Pendant la campagne électorale, la gauche a dû constamment se justifier de ne pas avoir soutenu le budget de l’État, alors même que la crise avait été pourtant provoquée par l’attitude du Parti socialiste et son chantage envers la gauche. La percée possible de l’extrême droite et le fantôme de sa participation gouvernementale étaient des arguments qui cachaient l’inflexibilité, la rigidité de ceux qui, à la tête du gouvernement, n’avaient jamais eu l’intention de négocier : ce que les partis de gauche avaient présenté au gouvernement aurait pu constituer une plateforme minimale pour les négociations, permettant de renforcer le système national de santé et de poursuivre le retrait des mesures de la Troïka dans le Code du travail, dans la continuité des politiques de la « geringonça » (« gadget », surnom de l’Union de la gauche de 2015), que le Parti socialiste avait lui-même défendues dans ses programmes gouvernementaux antérieurs. De plus, la gauche était restée ouverte aux négociations — à condition qu’elles fussent sincères et pragmatiques — tant pendant les pourparlers sur le budget que durant la campagne électorale. Pourtant, une proportion considérable de l’électorat de gauche, en peine déjà du fait de ces élections non désirées, a blâmé Bloco et le PCP pour avoir apparemment mis un terme à la coopération avec le PS. Pour contrer cette perception, un discours autrement plus complexe était nécessaire que la thèse simpliste fourguée par le gouvernement sortant. La possibilité que le scrutin se termine par un ex aequo a été l’ultime ingrédient incitant à « voter utile » — pour tenir la droite éloignée du pouvoir.

Contrer la peur

Les accords parlementaires de 2015, par lesquels Bloco et le PCP ont réinsufflé l’espoir et jeté politiquement tout leur poids dans le débat démocratique au Portugal, ont constitué un moment essentiel pour la gauche et demeurent une référence pour l’électorat progressiste : ces accords ont permis d’écarter la droite, d’introduire des changements importants dans la vie des gens et  des travailleurs et travailleuses, et ont forcé le PS à réviser son programme politique le plus à droite jamais présenté. Le vote de gauche n’avait jamais tant compté.

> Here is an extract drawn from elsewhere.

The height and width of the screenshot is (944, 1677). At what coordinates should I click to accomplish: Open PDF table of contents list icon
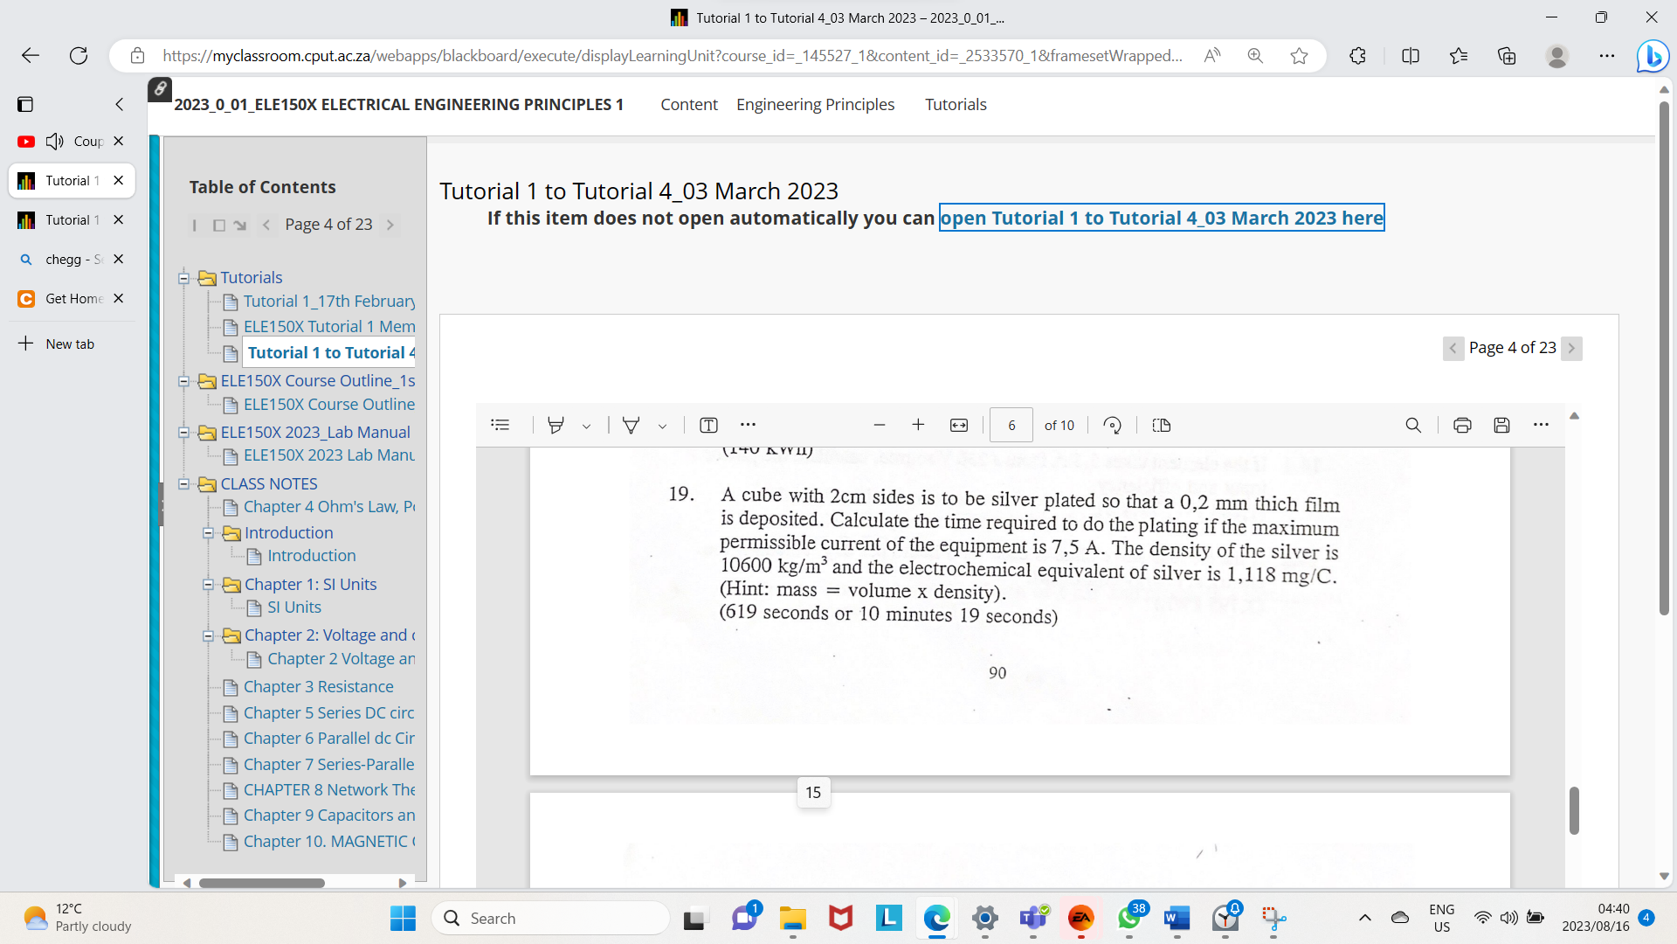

La voie ouverte a été d’une valeur considérable, c’était le résultat d’un nouvel équilibre politique qui a forcé la social-démocratie libérale à accepter une négociation dont, en règle générale, elle ne veut rien savoir. Bloco se retrouve maintenant au défi de réorienter ses politiques en direction du peuple, lequel reste mobilisé malgré les résultats du scrutin, et convaincu du mérite de celles et ceux qui ont constamment pris leur défense sans jamais lâcher. Après les bureaux de vote, après la crainte de la droite, après le vote utile, l’urgence politique reste là. Cette situation n’est pas inédite pour Bloco. Elle sera l’occasion de rapprocher le parti-mouvement des besoins et revendications qui se forment et s’expriment hors de l’échiquier parlementaire.